Inhibition of miR-21 regulates mutant KRAS effector pathways and intercepts pancreatic ductal adenocarcinoma development [miRNA]. Inhibition of miR-21 regulates mutant KRAS effector pathways and intercepts pancreatic ductal adenocarcinoma development [miRNA]

We identified miR-21 and miR-224 as cell-specific and compartment-specific regulators in PanINs and PDA. miR-21 is overexpressed in tumor epithelial cells of premalignant ducts, while miR-224 is overexpressed in cancer-associated fibroblasts in PDA stroma. Inhibition of miR-21 reverted pro-tumorigenic functionalities to baseline levels. Overexpression of miR-224 induced activated phenotypes in normal fibroblasts. miR-21 inhibition downregulated MAPK, mTOR and actin cytoskeleton pathways downstream of KRAS activation in tumor cells. In vivo miR-21 inhibition improved survival in established PDA, while early systemic miR-21 inhibition intercepted premalignant progression. Overall design: TaqMan OpenArray Rodent MicroRNA Panel. We conducted a comprehensive miRNA profiling study of multiple PanIN stages and PDA using KPC mice. We performed microdissections on increasing grades of PanINs from sections of KPC pancreata followed by a miRNA microarray analysis utilizing the Taqman OpenArray platform to quantify the levels of 750 known murine miRNAs.

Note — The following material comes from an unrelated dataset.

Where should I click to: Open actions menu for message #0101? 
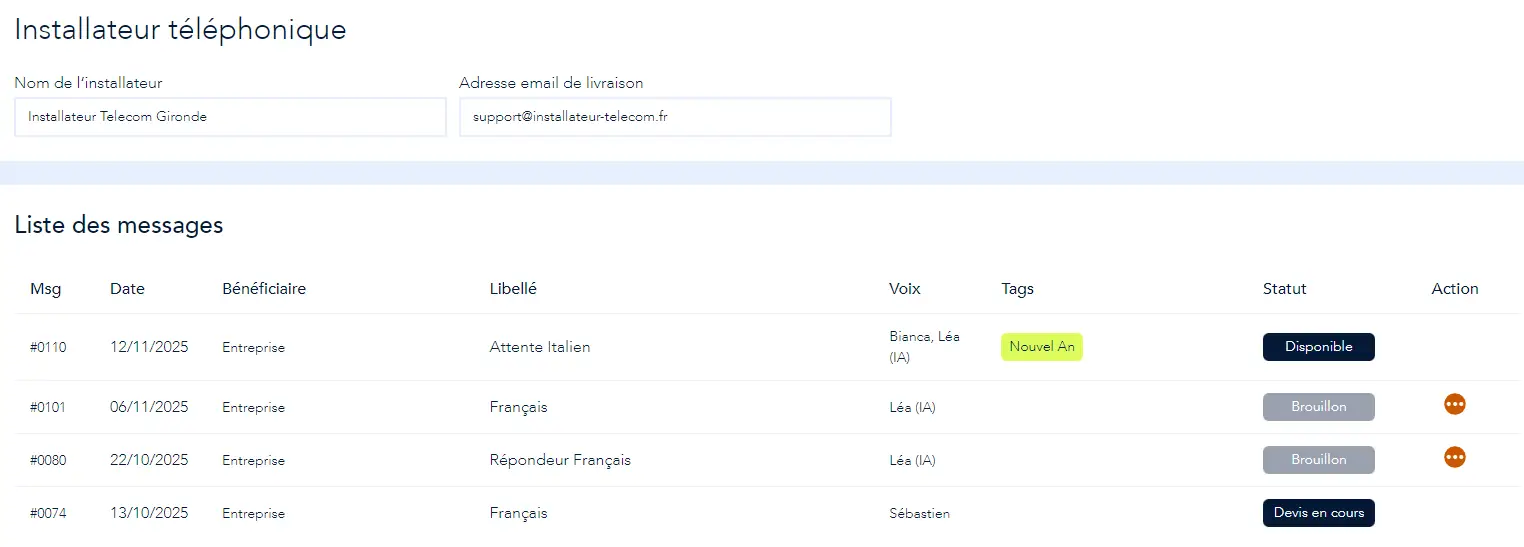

我们鉴定出微小RNA-21（miR-21）与微小RNA-224（miR-224）可作为胰腺上皮内瘤变（PanIN）及胰腺导管腺癌（PDA）中细胞特异性与区域特异性的调控因子。miR-21在癌前导管的肿瘤上皮细胞中过表达，而miR-224则在PDA间质的癌症相关成纤维细胞内呈过表达状态。抑制miR-21可将肿瘤细胞的促瘤生成功能恢复至基线水平；过表达miR-224则可诱导正常成纤维细胞产生活化表型。在肿瘤细胞中，抑制miR-21可下调KRAS激活下游的丝裂原活化蛋白激酶（MAPK）、哺乳动物雷帕霉素靶蛋白（mTOR）及肌动蛋白细胞骨架通路。体内实验显示，抑制miR-21可改善已建立的PDA模型小鼠的存活情况，而早期全身性抑制miR-21能够阻断癌前病变的进展。总体实验设计：本研究采用TaqMan OpenArray啮齿类微小RNA检测板（TaqMan OpenArray Rodent MicroRNA Panel）。我们借助KPC小鼠对多阶段PanIN及PDA样本开展了全面的微小RNA表达谱分析：先从KPC小鼠胰腺组织切片中获取不同分级的PanIN并进行显微切割，随后采用Taqman OpenArray平台完成微小RNA微阵列分析，以定量750种已知小鼠微小RNA的表达水平。